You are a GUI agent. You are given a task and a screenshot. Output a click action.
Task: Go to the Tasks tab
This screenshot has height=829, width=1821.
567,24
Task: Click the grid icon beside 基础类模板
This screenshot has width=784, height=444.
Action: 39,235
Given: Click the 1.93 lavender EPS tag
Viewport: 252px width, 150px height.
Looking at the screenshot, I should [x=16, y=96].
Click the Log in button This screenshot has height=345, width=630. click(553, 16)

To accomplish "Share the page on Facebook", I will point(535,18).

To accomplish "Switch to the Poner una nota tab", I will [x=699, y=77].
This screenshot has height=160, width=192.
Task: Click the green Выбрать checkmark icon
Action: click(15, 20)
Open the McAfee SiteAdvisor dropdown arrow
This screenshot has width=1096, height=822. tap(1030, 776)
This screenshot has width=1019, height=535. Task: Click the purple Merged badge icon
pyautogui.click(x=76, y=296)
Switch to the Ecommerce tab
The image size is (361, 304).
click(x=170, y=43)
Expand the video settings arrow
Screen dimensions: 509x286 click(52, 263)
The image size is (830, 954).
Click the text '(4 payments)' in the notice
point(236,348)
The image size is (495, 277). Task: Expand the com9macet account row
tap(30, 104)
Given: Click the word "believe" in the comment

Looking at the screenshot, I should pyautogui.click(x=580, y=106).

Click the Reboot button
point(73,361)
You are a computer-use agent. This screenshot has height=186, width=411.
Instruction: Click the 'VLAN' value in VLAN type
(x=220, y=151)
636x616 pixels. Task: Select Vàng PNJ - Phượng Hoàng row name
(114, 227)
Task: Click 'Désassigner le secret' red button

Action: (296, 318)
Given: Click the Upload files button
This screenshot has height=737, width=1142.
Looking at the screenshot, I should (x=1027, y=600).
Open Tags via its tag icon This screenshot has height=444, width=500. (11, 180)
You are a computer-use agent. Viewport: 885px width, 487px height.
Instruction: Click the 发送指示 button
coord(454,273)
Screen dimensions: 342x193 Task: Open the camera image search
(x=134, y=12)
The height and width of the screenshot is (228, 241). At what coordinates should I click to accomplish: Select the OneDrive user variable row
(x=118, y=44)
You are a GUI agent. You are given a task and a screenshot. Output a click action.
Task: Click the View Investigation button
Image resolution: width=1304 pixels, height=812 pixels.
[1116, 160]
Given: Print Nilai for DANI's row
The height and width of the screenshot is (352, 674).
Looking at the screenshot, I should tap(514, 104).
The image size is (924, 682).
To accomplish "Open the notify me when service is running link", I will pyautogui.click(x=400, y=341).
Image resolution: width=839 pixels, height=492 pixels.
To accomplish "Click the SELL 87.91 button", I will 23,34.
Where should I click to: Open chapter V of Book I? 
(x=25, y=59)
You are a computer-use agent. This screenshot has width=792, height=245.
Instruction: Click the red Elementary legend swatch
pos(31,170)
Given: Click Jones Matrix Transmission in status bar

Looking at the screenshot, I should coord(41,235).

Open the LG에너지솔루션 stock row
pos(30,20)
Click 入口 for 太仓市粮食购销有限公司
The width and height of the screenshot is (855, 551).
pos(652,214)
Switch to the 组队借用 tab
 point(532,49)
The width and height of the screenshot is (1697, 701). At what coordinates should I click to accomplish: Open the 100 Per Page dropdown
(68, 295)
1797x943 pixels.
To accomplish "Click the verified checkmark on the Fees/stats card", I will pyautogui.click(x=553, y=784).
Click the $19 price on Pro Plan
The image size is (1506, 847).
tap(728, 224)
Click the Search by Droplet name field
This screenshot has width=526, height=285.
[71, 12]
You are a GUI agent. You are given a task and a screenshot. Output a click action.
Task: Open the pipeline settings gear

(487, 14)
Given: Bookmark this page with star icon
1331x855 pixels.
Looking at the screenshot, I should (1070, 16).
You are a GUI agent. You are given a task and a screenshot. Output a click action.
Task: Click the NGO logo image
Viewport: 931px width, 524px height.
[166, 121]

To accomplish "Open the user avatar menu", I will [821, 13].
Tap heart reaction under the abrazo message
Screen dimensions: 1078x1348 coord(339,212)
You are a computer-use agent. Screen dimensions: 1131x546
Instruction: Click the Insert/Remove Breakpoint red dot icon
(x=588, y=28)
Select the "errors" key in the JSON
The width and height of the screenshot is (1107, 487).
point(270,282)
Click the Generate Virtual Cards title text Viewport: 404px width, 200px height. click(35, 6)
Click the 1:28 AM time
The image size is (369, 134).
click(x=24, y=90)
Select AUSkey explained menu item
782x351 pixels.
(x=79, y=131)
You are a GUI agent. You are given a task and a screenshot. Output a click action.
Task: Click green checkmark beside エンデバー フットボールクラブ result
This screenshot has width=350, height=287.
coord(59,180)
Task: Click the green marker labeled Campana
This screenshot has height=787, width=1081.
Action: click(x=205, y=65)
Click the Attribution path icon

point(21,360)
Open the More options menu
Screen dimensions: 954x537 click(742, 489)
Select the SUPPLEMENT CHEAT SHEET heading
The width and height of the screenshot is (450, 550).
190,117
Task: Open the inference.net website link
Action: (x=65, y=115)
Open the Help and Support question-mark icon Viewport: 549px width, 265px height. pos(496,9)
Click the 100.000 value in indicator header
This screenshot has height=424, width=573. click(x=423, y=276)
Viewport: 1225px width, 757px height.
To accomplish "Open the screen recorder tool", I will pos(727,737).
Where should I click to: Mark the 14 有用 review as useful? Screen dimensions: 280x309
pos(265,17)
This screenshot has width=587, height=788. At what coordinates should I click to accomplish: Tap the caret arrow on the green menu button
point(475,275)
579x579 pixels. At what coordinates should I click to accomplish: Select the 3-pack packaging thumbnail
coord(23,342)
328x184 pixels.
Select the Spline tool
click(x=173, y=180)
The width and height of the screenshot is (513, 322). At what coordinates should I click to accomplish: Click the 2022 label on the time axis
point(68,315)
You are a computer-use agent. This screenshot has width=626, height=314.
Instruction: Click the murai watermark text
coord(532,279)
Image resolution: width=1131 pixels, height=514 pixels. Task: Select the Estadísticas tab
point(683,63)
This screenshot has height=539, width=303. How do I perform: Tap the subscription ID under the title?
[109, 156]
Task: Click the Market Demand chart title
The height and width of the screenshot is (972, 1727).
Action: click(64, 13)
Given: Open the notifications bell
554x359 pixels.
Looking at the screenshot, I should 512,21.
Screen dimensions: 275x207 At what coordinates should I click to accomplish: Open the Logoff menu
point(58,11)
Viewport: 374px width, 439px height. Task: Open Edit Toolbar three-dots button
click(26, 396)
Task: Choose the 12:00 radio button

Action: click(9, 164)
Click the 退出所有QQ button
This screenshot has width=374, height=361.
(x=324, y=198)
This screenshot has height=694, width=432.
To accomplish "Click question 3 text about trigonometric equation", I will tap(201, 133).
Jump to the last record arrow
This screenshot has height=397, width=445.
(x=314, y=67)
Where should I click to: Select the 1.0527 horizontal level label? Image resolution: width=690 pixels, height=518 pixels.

-*-

▶ **WHAT TO PRODUCE**: Rewrite the material from the line with "Screen dimensions: 342x193" up to and including the line with "will pyautogui.click(x=553, y=784).", replacing "Investigation" with "Report" and changing nothing else.

▶ **TASK ANSWER**:
Screen dimensions: 342x193 Task: Open the camera image search
(x=134, y=12)
The height and width of the screenshot is (228, 241). At what coordinates should I click to accomplish: Select the OneDrive user variable row
(x=118, y=44)
You are a GUI agent. You are given a task and a screenshot. Output a click action.
Task: Click the View Report button
Image resolution: width=1304 pixels, height=812 pixels.
[1116, 160]
Given: Print Nilai for DANI's row
The height and width of the screenshot is (352, 674).
Looking at the screenshot, I should tap(514, 104).
The image size is (924, 682).
To accomplish "Open the notify me when service is running link", I will pyautogui.click(x=400, y=341).
Image resolution: width=839 pixels, height=492 pixels.
To accomplish "Click the SELL 87.91 button", I will 23,34.
Where should I click to: Open chapter V of Book I? 
(x=25, y=59)
You are a computer-use agent. This screenshot has width=792, height=245.
Instruction: Click the red Elementary legend swatch
pos(31,170)
Given: Click Jones Matrix Transmission in status bar

Looking at the screenshot, I should coord(41,235).

Open the LG에너지솔루션 stock row
pos(30,20)
Click 入口 for 太仓市粮食购销有限公司
The width and height of the screenshot is (855, 551).
pos(652,214)
Switch to the 组队借用 tab
 point(532,49)
The width and height of the screenshot is (1697, 701). At what coordinates should I click to accomplish: Open the 100 Per Page dropdown
(68, 295)
1797x943 pixels.
To accomplish "Click the verified checkmark on the Fees/stats card", I will pyautogui.click(x=553, y=784).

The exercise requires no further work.